#### AIM OF THE EXERCISE:
Give the records again exactly as written. Leave out the pictures.

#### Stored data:
....................
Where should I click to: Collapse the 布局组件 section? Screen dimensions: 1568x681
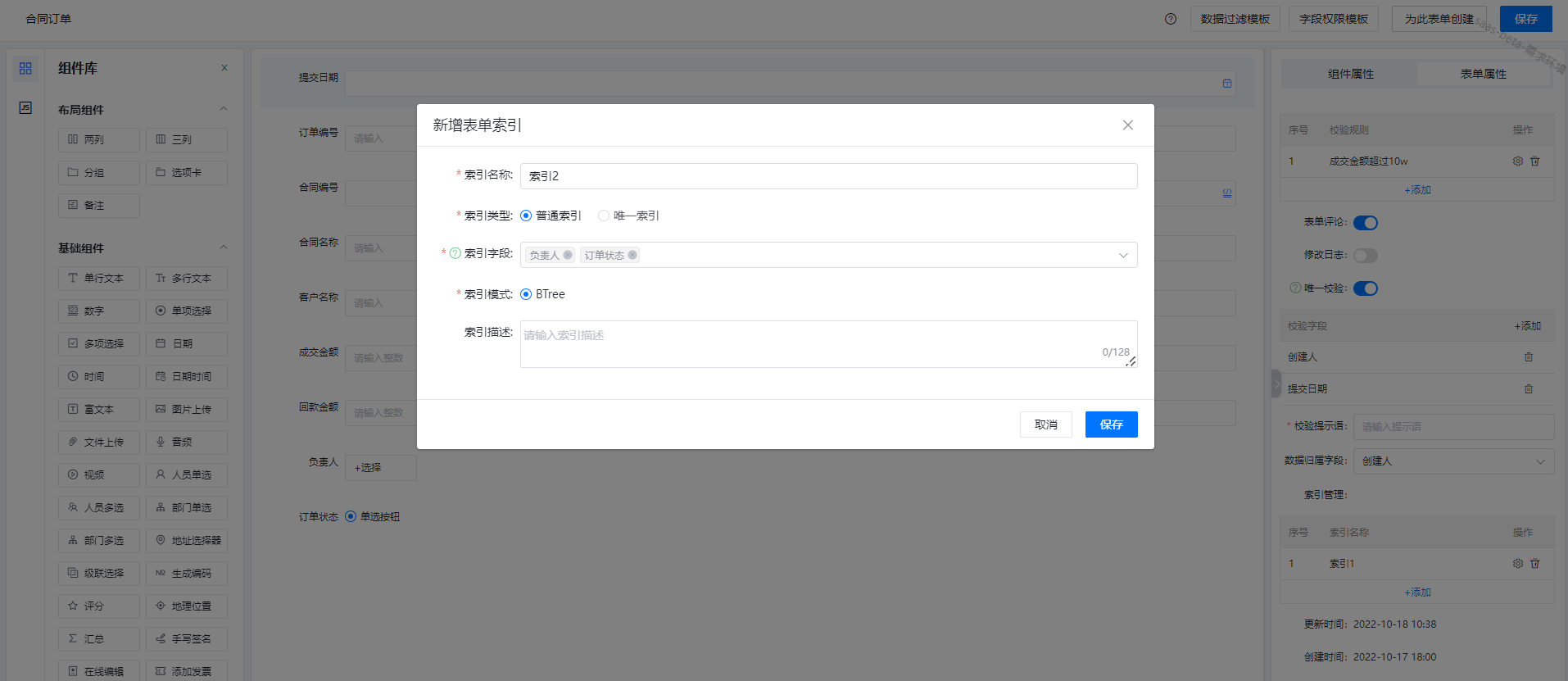coord(224,109)
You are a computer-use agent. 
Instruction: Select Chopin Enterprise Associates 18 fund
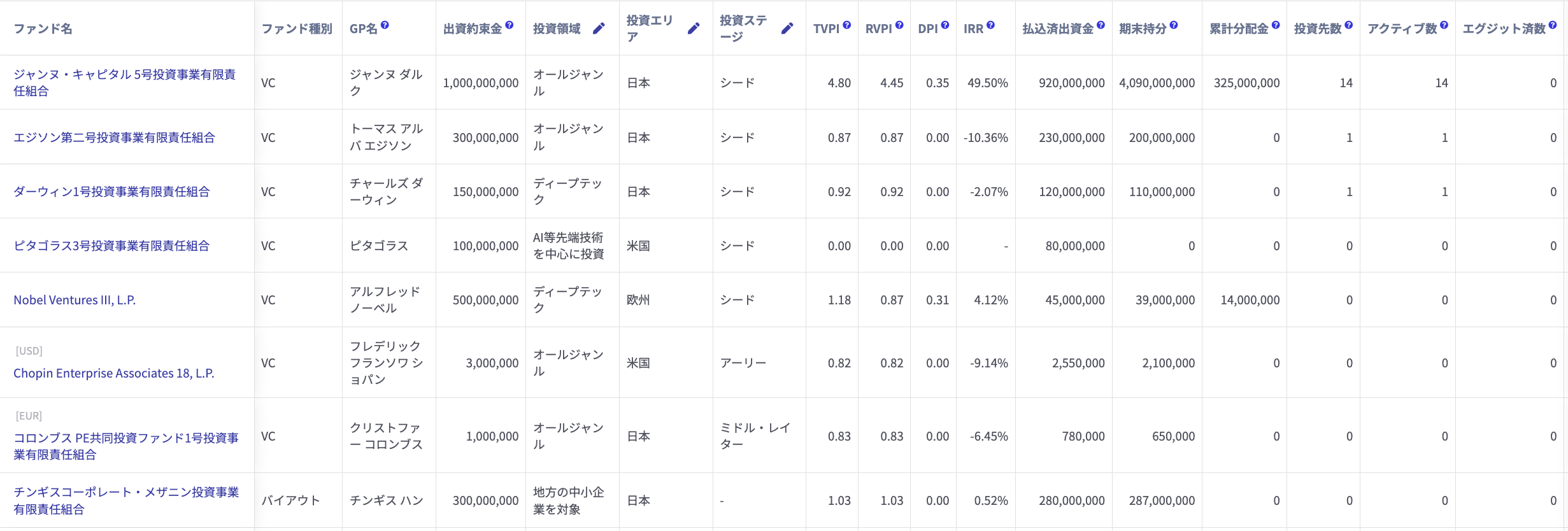[113, 373]
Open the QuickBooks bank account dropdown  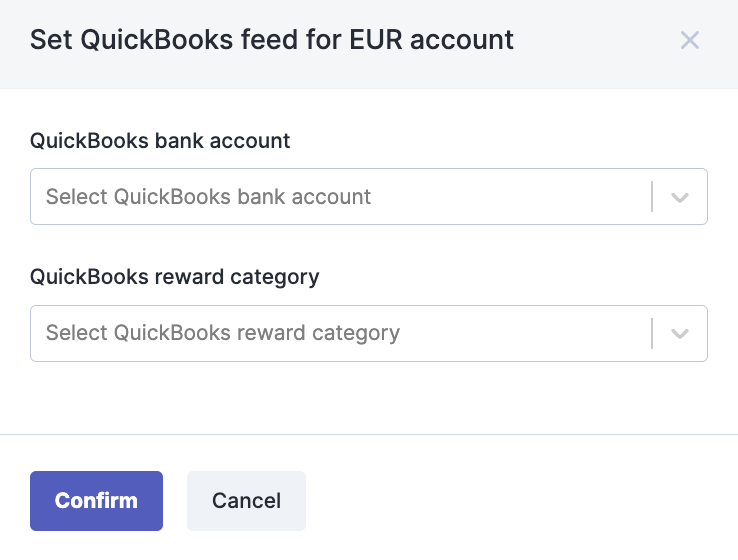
....................
#### ANSWER TO THE PROBLEM:
Where should I click to: Collapse the 布局组件 section? Screen dimensions: 1568x681
coord(224,109)
You are a computer-use agent. 
Instruction: Select Chopin Enterprise Associates 18 fund
[113, 373]
Open the QuickBooks bank account dropdown  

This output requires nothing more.